CrowdStrike Holdings Inc. (CRWD), a star of the 2019 tech IPO wave and one of the largest “pure play” cybersecurity public offerings by market capitalization on record, just got a vote of confidence from a prominent analyst. The bull, Bank of America Merrill Lynch analyst Tal Liani, expects the cloud-based software company, which jumped more than 70% on its first day of trading, to see its total addressable market triple to over $20 billion in the coming years.
In a recent note, Liani initiated coverage on shares of the enterprise software company at a buy rating. The company, which offers cloud-based security technology, hit the public market in June.
CrowdStrike is led by co-founder and CEO George Kurtz, who compares the firm to other companies in different software sectors like Salesforce.com Inc. (CRM) and Workday Inc. (WDAY). He notes that companies at the top are benefiting from a rapid transition from on-premise data centers to the cloud, per the Wall Street Journal.
Unlike disappointing consumer-focused tech IPOs this year like Uber Technologies Inc. (UBER) and Lyft Inc. (LYFT), enterprise software IPOs have shined. Shares of CrowdStrike remain up over 100% from their initial IPO price of $34 as of Wednesday morning.
While Liani's $75 price target confirm's the stock will hold its stratospheric gains, it also implies only a 6.5% upside over 12 months. If CrowdStrike's addressable market triples longterm from $7 billion today as forecast, it suggests that the stocks has major growth potential beyond the next year.
Liani says his optimistic outlook longterm is due to CrowdStrike’s “dominant force” in the high-growth endpoint security market. The $14 billion company is in a “unique position” to disrupt the endpoint security market, just one part of its cloud offerings, per Liani and his team of analysts. Alongside endpoint security, CrowdStrike offers services like threat intelligence and cyber attack response services.
“We believe the total addressable market for CrowdStrike's platform could grow from the $7bn core endpoint market to $20bn+ when we add the markets addressed by its 10 different services,” wrote Liani. He expects the company to “outgrow” the endpoint market and “gain share in newer market areas like Vulnerability Management, Managed Security, IT Hygiene, and broader endpoint coverage (i.e., Mobile) over time.”
Cybersecurity Industry Shift
BofA also highlighted the shift to cloud-based architecture in the cybersecurity space, where CrowdStrike is a leader.

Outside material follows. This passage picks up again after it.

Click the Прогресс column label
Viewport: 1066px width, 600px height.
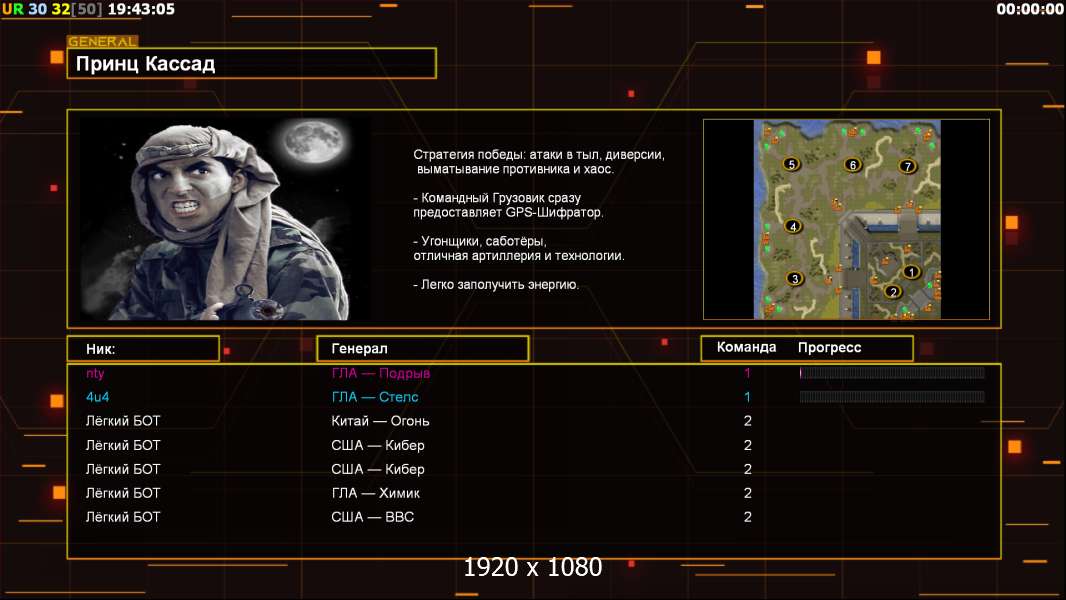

The analyst cited an industry effort to transition from “legacy antivirus to more robust behavioral-based, next gen platforms.” Liani writes that CrowdStrike shines thanks to its “superior machine learning, threat intelligence, lightweight agent, and a 100% cloud-based architecture.”
Given its next-gen approach, Liani expects CrowdStrike to continue to gain ground against rivals such as Symantec Corp. (SYMC), Trend Micro Inc., Sophos Group plc, and others.
Exploring Valuation, What's Next?
To be sure, the BofA analyst warns that the “top negative” for CrowdStrike’s stock today is its valuation. Its shares currently trade dramatically higher than its cybersecurity peers. But Liani points out that CrowdStrike is growing far faster than the industry, with revenue growth at 110%. In their bull model, BofA says sales could grow over 5-fold between 2019 and 2022.